Both of these books are ancestral journeys. I realized—probably around 2016, I was about three years out from finishing The Age of Phillis and about four years out from finishing Love Songs—that this was going to be my life’s work, attending ancestral altars. When you study the history of Black folks in this country, there’s a lot of pain. That was frightening. When I finished editing Love Songs, in the middle of the pandemic, there was a joy that I felt that I never expected to feel. There was a joy in having told the stories of these people, even as terrible as some of these stories are, because there is joy in memory. There is joy in telling what hasn’t been told before.

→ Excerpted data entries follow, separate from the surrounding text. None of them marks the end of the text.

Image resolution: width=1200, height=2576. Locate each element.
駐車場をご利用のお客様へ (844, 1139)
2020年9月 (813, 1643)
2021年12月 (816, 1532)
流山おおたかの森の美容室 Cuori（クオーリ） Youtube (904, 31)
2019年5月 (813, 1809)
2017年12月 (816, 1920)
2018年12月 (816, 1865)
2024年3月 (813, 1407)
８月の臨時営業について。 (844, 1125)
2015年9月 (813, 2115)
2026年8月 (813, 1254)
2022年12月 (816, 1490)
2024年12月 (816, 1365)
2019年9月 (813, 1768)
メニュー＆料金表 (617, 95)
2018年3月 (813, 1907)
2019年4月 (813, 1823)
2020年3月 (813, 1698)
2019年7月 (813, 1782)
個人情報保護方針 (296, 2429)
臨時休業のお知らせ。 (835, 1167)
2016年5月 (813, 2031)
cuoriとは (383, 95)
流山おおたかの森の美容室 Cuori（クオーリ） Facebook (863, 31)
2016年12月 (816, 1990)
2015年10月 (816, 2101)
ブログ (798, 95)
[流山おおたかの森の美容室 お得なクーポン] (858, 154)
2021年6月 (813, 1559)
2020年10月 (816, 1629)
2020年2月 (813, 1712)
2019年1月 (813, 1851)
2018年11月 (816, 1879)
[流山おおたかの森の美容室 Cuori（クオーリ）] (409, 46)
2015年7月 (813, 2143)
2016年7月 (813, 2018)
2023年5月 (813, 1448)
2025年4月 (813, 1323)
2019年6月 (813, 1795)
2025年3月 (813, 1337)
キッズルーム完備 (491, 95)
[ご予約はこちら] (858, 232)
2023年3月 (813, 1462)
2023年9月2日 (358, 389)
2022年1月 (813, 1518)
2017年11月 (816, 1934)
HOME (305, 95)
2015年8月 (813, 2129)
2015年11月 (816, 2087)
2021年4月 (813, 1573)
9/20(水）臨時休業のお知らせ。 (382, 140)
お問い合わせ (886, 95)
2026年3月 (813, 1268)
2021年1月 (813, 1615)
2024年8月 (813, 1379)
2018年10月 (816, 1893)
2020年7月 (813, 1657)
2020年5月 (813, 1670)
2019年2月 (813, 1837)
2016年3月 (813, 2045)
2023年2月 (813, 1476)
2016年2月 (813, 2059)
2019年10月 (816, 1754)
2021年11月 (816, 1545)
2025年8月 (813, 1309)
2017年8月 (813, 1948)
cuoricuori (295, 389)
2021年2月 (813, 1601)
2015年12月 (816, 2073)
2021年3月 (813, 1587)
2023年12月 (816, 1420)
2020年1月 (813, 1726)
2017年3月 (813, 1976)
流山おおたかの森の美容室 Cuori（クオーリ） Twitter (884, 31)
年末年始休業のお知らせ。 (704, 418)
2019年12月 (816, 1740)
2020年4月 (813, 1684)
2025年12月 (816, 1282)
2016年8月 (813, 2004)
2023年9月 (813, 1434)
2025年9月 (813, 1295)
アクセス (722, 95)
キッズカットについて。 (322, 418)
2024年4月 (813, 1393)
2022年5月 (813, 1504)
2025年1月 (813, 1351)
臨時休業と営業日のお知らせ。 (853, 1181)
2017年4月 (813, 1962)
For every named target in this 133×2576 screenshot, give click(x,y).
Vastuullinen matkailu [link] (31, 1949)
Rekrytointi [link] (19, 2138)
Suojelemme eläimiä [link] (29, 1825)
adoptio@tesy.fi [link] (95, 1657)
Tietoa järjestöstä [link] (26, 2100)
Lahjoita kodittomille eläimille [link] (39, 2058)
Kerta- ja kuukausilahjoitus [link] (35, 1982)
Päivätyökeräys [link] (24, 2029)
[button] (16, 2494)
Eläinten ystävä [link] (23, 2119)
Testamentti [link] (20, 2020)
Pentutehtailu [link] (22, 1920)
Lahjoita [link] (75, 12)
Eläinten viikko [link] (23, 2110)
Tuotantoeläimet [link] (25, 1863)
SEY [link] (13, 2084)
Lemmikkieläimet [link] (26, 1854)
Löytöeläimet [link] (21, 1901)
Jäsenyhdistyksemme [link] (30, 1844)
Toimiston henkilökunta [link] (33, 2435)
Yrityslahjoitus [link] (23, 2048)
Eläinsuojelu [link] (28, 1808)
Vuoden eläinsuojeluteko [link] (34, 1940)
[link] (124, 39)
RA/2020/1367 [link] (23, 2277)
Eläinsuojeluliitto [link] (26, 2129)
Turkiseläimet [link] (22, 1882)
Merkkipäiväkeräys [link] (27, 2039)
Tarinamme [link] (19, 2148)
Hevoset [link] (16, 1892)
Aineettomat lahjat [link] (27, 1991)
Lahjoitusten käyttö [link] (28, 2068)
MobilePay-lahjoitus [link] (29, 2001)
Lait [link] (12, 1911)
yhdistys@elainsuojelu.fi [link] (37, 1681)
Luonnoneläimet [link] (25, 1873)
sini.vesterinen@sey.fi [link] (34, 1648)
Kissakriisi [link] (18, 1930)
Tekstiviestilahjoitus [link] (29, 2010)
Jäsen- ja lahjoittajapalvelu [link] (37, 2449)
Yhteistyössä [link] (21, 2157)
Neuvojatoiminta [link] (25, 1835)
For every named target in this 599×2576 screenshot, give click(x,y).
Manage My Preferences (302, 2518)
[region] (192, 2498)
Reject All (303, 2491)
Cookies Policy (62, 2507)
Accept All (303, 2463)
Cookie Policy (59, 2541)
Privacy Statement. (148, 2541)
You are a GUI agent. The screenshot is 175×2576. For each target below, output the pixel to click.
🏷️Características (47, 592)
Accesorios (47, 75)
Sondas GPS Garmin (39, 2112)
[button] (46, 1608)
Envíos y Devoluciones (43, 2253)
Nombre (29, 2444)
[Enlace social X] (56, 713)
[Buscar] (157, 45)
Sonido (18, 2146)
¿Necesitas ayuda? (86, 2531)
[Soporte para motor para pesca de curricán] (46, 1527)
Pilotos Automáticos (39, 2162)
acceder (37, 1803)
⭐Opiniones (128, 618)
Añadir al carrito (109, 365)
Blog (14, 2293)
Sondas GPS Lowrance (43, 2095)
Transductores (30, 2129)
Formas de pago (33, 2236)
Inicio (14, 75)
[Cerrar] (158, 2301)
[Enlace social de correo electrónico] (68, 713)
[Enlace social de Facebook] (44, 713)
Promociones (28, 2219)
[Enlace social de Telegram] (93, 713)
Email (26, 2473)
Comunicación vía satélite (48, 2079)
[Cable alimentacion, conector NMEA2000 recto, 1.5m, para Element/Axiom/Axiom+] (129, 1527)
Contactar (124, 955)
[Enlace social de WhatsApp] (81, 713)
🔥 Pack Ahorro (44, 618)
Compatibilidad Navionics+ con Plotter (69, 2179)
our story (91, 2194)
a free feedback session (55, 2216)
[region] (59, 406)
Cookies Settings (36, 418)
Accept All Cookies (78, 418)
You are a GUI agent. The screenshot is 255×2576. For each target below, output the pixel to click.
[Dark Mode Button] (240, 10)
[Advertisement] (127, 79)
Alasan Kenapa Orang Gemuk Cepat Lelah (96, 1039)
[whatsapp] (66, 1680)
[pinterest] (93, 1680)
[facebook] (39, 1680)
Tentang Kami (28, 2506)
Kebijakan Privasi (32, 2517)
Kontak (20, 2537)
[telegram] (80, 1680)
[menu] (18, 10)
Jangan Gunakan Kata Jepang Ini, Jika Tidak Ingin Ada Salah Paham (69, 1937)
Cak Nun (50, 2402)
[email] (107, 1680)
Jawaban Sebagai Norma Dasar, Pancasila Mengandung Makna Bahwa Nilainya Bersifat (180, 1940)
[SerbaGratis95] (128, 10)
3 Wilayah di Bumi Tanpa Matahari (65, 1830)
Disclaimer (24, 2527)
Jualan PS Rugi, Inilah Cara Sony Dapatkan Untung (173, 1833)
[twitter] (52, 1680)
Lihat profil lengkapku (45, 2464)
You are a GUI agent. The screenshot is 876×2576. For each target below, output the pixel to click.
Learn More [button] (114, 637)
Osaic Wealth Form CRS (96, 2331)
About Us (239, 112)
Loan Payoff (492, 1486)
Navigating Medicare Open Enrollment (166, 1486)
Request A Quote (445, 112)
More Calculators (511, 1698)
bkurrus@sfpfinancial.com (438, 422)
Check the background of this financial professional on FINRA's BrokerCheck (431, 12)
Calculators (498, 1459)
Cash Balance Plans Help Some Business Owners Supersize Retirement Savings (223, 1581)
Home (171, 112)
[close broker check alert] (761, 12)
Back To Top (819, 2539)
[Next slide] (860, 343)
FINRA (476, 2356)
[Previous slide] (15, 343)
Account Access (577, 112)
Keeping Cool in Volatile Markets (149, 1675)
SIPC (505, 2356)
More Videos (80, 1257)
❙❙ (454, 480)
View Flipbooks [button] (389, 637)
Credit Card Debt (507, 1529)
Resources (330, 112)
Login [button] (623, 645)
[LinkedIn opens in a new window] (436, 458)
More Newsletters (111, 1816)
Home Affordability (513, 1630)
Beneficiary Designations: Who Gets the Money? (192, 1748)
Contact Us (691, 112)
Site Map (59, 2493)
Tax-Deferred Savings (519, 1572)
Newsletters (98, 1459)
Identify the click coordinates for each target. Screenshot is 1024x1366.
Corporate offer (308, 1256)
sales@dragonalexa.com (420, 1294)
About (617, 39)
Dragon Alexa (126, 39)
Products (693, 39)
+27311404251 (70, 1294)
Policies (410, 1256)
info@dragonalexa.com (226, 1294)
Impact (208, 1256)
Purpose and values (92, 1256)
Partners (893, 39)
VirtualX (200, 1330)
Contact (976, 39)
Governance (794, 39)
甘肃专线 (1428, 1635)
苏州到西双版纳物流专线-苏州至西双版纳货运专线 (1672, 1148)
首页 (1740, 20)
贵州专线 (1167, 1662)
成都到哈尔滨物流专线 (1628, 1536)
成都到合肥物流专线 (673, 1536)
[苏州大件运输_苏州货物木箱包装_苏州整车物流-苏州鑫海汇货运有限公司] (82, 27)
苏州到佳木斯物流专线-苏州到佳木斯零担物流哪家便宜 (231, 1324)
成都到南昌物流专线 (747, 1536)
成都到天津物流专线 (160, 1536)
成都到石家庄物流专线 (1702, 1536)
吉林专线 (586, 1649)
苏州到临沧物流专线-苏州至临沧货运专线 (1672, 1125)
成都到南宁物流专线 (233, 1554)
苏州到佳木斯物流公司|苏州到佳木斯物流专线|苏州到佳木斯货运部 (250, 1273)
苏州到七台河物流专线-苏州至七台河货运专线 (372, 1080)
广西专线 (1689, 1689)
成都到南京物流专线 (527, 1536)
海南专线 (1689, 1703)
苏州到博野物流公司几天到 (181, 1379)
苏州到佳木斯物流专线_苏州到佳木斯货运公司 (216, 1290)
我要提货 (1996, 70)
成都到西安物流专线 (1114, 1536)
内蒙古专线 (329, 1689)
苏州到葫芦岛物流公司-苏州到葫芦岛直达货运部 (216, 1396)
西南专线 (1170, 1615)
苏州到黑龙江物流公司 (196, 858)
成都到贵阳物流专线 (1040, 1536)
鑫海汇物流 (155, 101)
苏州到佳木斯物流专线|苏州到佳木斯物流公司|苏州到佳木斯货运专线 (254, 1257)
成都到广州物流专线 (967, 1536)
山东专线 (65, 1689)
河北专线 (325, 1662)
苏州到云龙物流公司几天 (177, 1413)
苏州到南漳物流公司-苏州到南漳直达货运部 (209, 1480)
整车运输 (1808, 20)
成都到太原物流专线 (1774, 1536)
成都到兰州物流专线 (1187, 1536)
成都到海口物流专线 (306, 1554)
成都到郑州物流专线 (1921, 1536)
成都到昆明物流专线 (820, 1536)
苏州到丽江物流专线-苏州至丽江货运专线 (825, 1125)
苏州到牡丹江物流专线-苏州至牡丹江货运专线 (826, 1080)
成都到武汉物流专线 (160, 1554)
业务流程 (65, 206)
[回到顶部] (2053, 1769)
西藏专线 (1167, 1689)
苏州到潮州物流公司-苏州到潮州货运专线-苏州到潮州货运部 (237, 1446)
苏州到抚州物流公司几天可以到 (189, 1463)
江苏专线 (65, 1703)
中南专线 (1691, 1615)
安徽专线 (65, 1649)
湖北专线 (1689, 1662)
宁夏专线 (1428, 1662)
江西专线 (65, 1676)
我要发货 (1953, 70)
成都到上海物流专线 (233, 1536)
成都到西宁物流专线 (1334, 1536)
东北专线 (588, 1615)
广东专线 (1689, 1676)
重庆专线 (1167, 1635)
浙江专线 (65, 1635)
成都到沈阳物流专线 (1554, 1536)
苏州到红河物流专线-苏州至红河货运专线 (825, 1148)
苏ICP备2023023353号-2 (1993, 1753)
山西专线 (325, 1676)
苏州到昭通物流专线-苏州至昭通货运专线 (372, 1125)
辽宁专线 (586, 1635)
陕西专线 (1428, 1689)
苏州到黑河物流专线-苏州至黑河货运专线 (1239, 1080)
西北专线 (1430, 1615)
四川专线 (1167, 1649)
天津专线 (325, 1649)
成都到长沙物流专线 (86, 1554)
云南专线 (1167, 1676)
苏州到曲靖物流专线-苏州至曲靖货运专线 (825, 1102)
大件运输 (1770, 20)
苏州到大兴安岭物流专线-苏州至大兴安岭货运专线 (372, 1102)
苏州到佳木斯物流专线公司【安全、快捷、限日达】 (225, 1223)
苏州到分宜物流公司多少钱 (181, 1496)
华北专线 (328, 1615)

We’re in the middle of this whole fracas, if you will, about critical race theory. Just about every day on social media, someone’s saying, “I’m tired of reading about slavery. I’m tired of slavery movies.” It’s one thing if you decide you don’t want to hear these stories anymore. But when somebody outside of your community says you cannot know these stories, your children cannot know these stories, you get your back up, you get defensive. I feel so immensely gratified seeing younger Black people—some of whom, even six months ago, would say, “I don’t want to hear about this. Why can’t we hear about Black joy?”—rallying around the stories of our ancestors.

I’m still thinking about process. When it comes to writing prose, do you outline?

[Laughs.]

Oh, gosh, well, that’s my answer. Do you have a daily writing routine?

I’m working on two new book projects. Whether I want to write daily or not, I have to. I say to my students, “The more you write, the more ideas come to you. It’s like a relationship.” I tell my students this, and they can’t—you know, they’re young folks. They laugh when I say “You’ve got to keep it fresh, like a relationship. You can’t just have a day or two and then disappear for six months. You’ve got to attend to the relationship, you’ve got to buy dinner.”

You’ve got to court your writing.

Exactly. And then, if I may, prayer is very much a part of my writing process. I always thank my Creator for giving me new words. What we have learned, particularly in this time, is that you never know the hour or the day. I want to be writing up until the moment I leave this Earth, the way that my mentor, [poet] Lucille Clifton, was writing up until she went into the hospital for the last time.

“You never know the hour or the day.” You took me back to church with that.

I’ve turned into an old Black church lady prematurely, you know?

Deesha Philyaw is the author of The Secret Lives of Church Ladies, which won the PEN/Faulkner Award for Fiction, the Story Prize, and the Los Angeles Times Book Prize: The Art Seidenbaum Award for First Fiction.